Cumartesi Mayıs 11, 2024

Tarih Yapan Sıradışı KADINLAR

Dünyanın her yerinde kadına şiddet konuşuluyor bugünlerde. Kadına şiddeti doğuran toplumsal sistemin savunucuları da “kadına şiddeti” bir kaç gün konuşmaya devam edecek.

Kadına şiddetin, kadını ikinci sınıf yerine koyan sistemin savunucuları ve kadını bir süs eşyası, bir meta olarak ele alan sitemin savunucularının “şiddet karşıt”lığı elbette sahte. Özellikle kadına karşı şiddetin ekonomik, siyasi ve idelojik toplumsal dokusunu oluşturan kapitalist sistem savunucuların “kadına şiddeti” konuşmaları ve karşı çıkışları inandırıcı olmaktan çok çok uzak.
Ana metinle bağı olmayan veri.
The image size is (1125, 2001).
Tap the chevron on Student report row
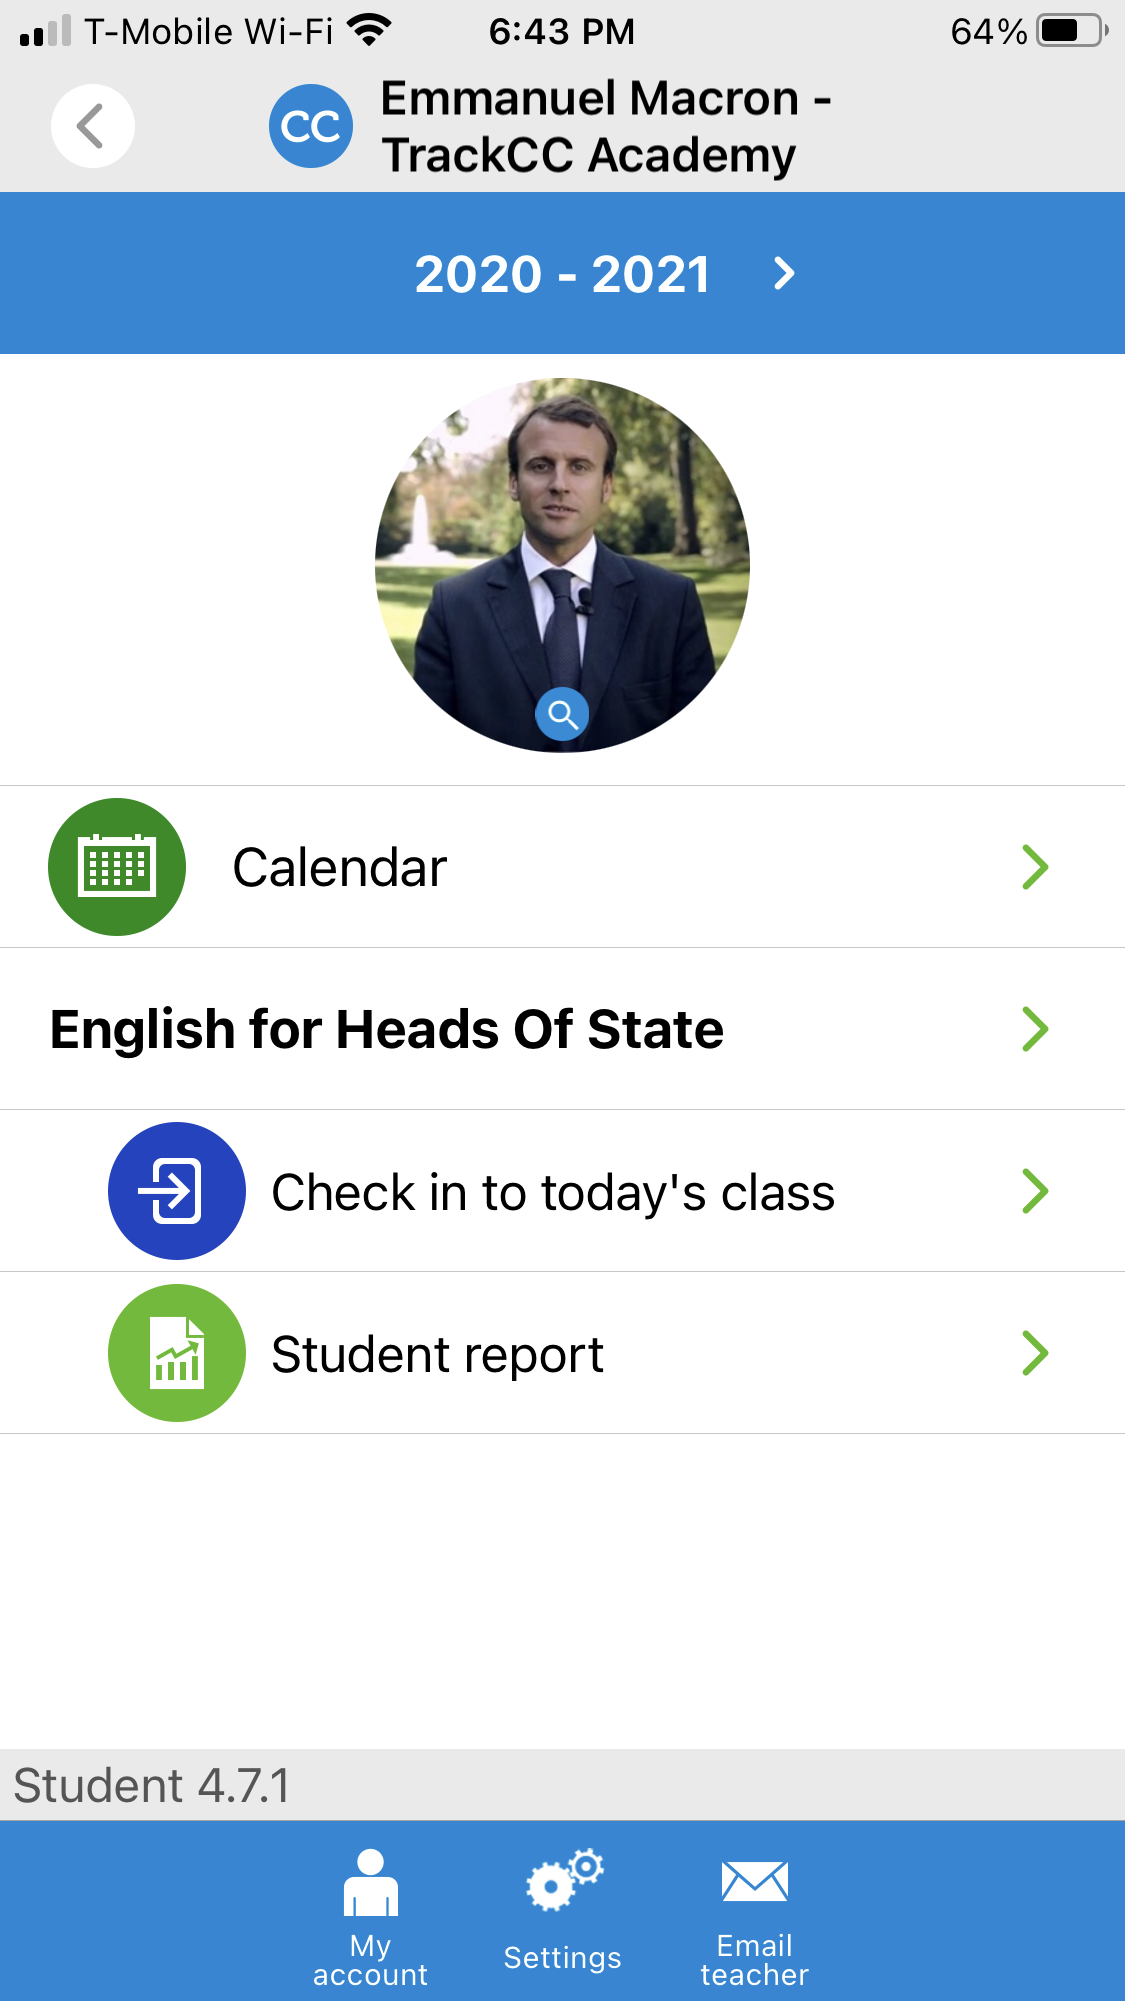click(1035, 1353)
Tarihi sömürücü egemen sınıfların dilinden yazan bir sistem savunucuları ile tarihi yapanların ve tarihi daha ileri taşıyanların aynı yazın içinde yer almaları da olsa değildir. Tarih, sıradışı insanların (emekçi kadın ve emekçi erkeklerin, daha çok da emekçi kadınların) sırtında taşınarak bugüne ulaştırılmıştır.

Kapitalist toplumla birlikte ücretli köle olarak burjuvaziye artı-değer üreten kadın işçilerin direnişleri, tarihi yapan sıradışı insanların öyküleri olarak tarihe geçmiştir.

Kadına şiddetin temelinde ekonomik ayrıcalıklar yattığını gizliyor burjuvazi. Kapitalist ekonomik sistemin kadına şiddeti saniye saniye doğurduğunu, kadını eve hapsetmenin kadını aşağılamanın ve toplumdan dıştalamanın temel öğelerinden biri olduğunu söylemekte çekiniyorlar.

Kadına şiddetin boyutu, cinsiyetler arasındaki ücret ayrımında da açıktan sırıtıyor. Burjuvazinin siyasal temsilcileri, “eşit işe eşit ücret”ten sıkça söz etmelerine ve çoğu ülkede ise bu yasal olmasına karşın, kadın ve erkek işçi arasındaki, kadın çalışan ile erkek çalışan arasındaki ücret farklılığını özelllikle korumaya çalıştıklarıda bir gerçektir.

Her fırsatta kadın ve erkeğin “aynı olamayacağını”, (“hadi 100 metreyi erkek ve bayan beraber koşsunlar” , “Kadın ve Adalet zirvesi” nde konuşan faşist Erdoğan yine “adalet” dağıtmış”) bu nedenle de aynı ücreti alamayacağını her fırsatta tekraralıyorlar.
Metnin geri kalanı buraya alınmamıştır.